Our actual best bets

  • Spain to win outright (+500). The market overcorrected on the Cape Verde draw. Best value among the genuine contenders.
  • France to reach the final (+210). If you want the favorite, buy their path, not the lottery of the trophy itself.
  • Norway as a tournament longshot (+3000). Haaland is through to the knockouts and the Friday group decider against France will tell us how real they are. At 30-1, a small outright stake has genuine tournament-darling upside.
  • Cape Verde to escape their group (around -230 to qualify). The Blue Sharks have already drawn favored sides and look organized. Not glamorous, but a defensible short-priced qualify bet on a team punching above its seeding.

Golden Boot

The scoring market is the usual top-of-attack story. Mbappé and Kane lead the contenders, with Yamal, Messi, Díaz, and Haaland behind them. The logic here is simple: the Golden Boot almost always goes to a player whose team reaches the latter stages, so tie your pick to a deep run. Mbappé is the safe favorite. If you want a price, Haaland at longer odds makes sense only if you believe Norway goes deep — the two bets are really the same bet.

A word on the format

This is the first 48-team World Cup, with 32 teams escaping the group stage instead of 16. That changes the math.
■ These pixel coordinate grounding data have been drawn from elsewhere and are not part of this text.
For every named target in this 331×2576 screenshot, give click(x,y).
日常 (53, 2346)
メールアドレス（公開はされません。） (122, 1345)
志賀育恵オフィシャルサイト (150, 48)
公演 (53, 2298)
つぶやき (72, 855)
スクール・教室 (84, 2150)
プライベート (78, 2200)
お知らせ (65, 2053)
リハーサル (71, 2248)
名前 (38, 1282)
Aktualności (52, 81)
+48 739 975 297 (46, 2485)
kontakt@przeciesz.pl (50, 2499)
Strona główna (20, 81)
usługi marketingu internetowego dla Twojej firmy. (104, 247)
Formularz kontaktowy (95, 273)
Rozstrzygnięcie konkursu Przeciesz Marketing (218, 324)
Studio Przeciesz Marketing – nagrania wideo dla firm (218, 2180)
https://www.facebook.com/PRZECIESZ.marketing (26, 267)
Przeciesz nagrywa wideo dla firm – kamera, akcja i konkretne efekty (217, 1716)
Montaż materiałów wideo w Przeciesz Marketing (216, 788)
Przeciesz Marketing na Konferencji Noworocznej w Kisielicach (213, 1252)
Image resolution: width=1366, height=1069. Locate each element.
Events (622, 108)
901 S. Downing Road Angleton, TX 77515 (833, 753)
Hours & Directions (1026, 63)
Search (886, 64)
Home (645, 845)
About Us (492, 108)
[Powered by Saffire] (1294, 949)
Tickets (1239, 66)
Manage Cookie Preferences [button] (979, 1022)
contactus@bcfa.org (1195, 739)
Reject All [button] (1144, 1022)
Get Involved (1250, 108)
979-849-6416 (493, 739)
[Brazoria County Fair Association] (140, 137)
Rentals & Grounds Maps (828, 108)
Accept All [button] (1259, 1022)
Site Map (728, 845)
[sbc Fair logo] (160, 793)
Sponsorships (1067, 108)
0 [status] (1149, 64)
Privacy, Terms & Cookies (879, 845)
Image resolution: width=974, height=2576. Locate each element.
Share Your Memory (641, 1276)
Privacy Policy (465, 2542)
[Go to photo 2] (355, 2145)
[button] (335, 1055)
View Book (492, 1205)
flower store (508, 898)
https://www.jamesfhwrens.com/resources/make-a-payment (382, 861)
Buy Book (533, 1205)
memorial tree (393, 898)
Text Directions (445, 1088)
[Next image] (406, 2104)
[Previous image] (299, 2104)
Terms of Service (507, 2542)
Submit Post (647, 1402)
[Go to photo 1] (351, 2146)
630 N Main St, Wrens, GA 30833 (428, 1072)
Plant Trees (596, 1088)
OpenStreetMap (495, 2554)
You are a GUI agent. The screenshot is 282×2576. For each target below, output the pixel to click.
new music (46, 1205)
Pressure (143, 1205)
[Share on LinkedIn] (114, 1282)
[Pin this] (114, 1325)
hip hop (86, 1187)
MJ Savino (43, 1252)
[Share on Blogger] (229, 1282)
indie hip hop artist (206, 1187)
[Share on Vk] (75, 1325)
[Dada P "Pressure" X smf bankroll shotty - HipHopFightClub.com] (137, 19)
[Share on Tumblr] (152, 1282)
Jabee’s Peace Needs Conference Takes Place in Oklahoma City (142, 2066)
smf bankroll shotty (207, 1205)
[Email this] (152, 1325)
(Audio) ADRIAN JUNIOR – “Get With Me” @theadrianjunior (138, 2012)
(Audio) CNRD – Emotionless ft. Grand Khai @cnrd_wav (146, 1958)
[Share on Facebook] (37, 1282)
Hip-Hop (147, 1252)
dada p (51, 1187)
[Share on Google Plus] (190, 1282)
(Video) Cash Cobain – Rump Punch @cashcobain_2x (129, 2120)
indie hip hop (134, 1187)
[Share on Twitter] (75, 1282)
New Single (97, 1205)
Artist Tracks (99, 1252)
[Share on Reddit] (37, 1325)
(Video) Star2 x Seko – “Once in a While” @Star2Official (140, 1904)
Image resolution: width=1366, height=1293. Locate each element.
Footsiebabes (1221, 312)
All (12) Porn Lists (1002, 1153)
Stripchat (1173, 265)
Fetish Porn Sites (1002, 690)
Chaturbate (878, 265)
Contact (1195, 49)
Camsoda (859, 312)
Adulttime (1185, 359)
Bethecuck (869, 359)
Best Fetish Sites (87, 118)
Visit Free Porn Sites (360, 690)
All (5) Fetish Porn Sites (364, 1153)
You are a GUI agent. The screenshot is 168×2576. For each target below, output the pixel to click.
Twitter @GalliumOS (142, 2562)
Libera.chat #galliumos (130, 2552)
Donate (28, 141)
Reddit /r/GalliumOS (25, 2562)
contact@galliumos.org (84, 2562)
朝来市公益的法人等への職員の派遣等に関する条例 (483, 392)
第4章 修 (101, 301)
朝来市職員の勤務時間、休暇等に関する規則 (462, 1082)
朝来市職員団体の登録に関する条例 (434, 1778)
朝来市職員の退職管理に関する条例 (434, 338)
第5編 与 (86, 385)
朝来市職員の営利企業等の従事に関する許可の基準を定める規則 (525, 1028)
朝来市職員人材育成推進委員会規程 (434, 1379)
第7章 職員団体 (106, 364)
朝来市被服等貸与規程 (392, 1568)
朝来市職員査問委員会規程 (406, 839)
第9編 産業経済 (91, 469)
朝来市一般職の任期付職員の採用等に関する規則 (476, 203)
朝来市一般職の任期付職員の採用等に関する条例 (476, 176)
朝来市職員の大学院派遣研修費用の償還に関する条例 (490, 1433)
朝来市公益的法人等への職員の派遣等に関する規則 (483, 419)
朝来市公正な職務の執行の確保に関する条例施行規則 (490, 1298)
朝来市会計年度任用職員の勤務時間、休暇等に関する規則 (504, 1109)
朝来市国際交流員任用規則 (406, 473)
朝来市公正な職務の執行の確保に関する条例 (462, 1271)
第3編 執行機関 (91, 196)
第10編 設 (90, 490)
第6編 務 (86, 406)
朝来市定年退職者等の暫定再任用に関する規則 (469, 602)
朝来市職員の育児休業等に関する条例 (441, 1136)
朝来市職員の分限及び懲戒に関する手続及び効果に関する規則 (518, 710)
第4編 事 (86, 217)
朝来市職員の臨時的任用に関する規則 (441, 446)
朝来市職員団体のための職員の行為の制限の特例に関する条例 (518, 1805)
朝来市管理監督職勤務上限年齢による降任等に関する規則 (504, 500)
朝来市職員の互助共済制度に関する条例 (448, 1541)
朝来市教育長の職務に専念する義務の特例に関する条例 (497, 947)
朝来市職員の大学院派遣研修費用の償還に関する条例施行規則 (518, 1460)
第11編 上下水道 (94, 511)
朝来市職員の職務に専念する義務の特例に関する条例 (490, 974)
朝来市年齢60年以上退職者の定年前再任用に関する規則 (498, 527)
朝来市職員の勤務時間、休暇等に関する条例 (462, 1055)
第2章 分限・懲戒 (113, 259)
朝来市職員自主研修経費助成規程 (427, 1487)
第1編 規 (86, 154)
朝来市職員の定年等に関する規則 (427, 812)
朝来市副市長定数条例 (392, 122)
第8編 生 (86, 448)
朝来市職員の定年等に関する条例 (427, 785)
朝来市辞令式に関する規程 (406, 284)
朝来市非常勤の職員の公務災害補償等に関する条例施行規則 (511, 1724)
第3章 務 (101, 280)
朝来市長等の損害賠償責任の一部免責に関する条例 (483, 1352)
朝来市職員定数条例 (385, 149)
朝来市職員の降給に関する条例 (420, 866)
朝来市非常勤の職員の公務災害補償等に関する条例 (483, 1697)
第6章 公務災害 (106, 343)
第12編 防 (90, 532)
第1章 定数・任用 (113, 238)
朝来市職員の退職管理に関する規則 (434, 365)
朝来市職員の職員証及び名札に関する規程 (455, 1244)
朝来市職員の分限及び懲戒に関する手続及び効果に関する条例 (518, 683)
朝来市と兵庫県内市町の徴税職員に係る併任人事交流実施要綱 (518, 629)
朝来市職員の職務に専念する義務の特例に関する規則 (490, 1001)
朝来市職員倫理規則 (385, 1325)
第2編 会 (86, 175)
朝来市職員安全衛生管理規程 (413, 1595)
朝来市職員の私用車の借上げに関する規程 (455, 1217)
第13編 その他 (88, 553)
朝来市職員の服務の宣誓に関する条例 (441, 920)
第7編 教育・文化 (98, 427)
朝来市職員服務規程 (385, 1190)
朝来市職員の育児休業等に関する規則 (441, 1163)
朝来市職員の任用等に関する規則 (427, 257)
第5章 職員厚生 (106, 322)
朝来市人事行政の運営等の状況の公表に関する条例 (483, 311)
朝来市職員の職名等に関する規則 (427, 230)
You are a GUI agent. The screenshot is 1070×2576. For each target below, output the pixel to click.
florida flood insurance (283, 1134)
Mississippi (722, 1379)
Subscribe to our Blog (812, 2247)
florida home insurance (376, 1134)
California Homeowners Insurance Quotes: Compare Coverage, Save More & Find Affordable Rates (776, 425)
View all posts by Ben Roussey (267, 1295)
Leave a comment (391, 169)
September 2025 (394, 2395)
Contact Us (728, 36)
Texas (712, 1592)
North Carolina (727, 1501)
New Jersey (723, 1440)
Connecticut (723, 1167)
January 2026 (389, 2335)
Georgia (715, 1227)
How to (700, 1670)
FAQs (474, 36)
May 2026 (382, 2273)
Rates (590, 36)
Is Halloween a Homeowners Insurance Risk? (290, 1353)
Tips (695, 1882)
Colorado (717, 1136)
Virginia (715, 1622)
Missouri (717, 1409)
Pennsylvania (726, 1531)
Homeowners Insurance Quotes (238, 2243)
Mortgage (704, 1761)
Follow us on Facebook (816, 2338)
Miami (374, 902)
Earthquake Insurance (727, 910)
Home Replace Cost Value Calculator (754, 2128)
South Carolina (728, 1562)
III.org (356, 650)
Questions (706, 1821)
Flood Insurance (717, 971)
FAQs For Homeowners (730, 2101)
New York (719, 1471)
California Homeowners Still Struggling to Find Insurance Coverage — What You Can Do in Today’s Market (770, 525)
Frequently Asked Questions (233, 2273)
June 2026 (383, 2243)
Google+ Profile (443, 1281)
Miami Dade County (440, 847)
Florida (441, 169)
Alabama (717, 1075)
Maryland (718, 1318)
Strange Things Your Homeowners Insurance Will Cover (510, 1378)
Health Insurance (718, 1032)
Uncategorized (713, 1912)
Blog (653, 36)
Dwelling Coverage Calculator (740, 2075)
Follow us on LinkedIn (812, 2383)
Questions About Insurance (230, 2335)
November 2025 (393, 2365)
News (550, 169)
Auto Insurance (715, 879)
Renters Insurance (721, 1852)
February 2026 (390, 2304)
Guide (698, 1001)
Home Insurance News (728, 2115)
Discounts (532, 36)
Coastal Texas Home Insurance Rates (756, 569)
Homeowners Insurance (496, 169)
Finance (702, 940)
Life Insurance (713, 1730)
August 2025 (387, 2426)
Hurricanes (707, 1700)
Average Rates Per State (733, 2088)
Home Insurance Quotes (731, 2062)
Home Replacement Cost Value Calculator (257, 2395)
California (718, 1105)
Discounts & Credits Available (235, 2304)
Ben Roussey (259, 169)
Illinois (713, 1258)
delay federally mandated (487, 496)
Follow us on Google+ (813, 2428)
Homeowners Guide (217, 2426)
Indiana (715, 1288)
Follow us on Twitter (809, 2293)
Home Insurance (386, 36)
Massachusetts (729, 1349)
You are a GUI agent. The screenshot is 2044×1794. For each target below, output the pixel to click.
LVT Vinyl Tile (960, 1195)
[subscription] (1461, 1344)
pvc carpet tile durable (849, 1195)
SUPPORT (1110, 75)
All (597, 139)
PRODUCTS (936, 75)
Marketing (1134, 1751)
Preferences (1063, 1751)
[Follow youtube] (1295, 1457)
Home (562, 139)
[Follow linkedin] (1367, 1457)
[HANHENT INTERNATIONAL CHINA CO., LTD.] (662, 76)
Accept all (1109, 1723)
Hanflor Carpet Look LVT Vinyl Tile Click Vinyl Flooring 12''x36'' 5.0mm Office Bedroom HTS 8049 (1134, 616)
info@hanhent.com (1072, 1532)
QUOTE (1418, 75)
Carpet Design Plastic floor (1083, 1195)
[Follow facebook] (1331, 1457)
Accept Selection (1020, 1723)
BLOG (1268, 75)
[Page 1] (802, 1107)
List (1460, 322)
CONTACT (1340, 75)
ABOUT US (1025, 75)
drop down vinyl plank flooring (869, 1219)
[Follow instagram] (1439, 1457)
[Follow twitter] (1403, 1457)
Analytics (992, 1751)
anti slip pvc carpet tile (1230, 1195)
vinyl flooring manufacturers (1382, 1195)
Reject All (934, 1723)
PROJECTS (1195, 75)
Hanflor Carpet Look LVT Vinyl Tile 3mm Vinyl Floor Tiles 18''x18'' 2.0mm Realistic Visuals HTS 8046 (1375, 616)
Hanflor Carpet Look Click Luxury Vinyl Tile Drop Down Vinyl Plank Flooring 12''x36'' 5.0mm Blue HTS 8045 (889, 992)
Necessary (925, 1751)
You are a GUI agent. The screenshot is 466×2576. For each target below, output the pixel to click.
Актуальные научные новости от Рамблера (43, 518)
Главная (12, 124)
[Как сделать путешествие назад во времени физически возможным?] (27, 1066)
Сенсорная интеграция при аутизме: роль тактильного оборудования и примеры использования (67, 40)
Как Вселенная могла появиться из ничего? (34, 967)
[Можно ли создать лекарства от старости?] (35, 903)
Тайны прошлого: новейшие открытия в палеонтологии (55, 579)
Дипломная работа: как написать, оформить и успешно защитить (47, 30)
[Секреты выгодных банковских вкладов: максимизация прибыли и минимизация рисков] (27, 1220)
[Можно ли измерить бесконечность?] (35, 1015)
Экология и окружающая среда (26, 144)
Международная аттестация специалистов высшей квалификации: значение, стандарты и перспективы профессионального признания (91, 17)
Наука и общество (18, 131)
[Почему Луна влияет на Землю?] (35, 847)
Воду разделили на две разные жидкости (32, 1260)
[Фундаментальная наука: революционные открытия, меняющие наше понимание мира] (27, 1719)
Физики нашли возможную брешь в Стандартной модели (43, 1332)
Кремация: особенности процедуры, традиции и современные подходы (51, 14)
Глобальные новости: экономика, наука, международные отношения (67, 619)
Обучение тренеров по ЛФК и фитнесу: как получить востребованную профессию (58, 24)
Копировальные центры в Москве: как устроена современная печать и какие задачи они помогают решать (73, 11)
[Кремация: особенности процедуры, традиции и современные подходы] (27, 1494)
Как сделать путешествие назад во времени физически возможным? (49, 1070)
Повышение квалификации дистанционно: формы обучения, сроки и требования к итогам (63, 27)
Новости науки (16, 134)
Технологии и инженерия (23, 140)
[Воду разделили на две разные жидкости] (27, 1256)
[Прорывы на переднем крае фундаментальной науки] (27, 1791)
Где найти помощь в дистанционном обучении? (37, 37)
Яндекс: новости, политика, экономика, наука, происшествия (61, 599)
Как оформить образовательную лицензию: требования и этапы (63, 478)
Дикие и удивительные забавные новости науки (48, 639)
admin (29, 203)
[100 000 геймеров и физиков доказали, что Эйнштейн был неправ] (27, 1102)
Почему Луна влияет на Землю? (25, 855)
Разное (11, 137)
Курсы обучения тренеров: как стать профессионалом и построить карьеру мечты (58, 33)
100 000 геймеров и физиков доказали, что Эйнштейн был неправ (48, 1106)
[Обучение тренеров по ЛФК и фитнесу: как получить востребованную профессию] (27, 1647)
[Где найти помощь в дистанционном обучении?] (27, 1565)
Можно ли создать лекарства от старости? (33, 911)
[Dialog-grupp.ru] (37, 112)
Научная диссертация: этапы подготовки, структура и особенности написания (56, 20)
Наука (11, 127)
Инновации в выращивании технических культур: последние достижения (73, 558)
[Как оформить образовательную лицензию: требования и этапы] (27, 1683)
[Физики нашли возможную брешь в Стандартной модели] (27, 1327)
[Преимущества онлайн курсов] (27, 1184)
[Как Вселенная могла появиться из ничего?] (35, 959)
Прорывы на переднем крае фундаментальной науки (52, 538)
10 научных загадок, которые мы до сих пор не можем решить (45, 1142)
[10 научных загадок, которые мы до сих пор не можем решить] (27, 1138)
More mediocre sides survive into the knockouts, which means more potential upsets in the Round of 32 and arguably more value in backing strong teams to simply advance rather than predicting exact winners. The expanded bracket rewards patient, stage-by-stage betting over big outright swings.

The bottom line

France is the favorite and probably the best team, but the value left the building when their price dropped to +400. Spain at +500 is the sharper outright play. England and Argentina are live each-way. Norway is the fun longshot. And whatever you back, the tournament moves fast enough that the bettors who can fund and react quickly have a real edge over the ones still waiting on a Tuesday bank transfer to clear.

As always: these are calculated opinions, not certainties. A World Cup is the most variance-heavy event in sports, which is exactly what makes it worth watching — and worth betting with discipline rather than hope.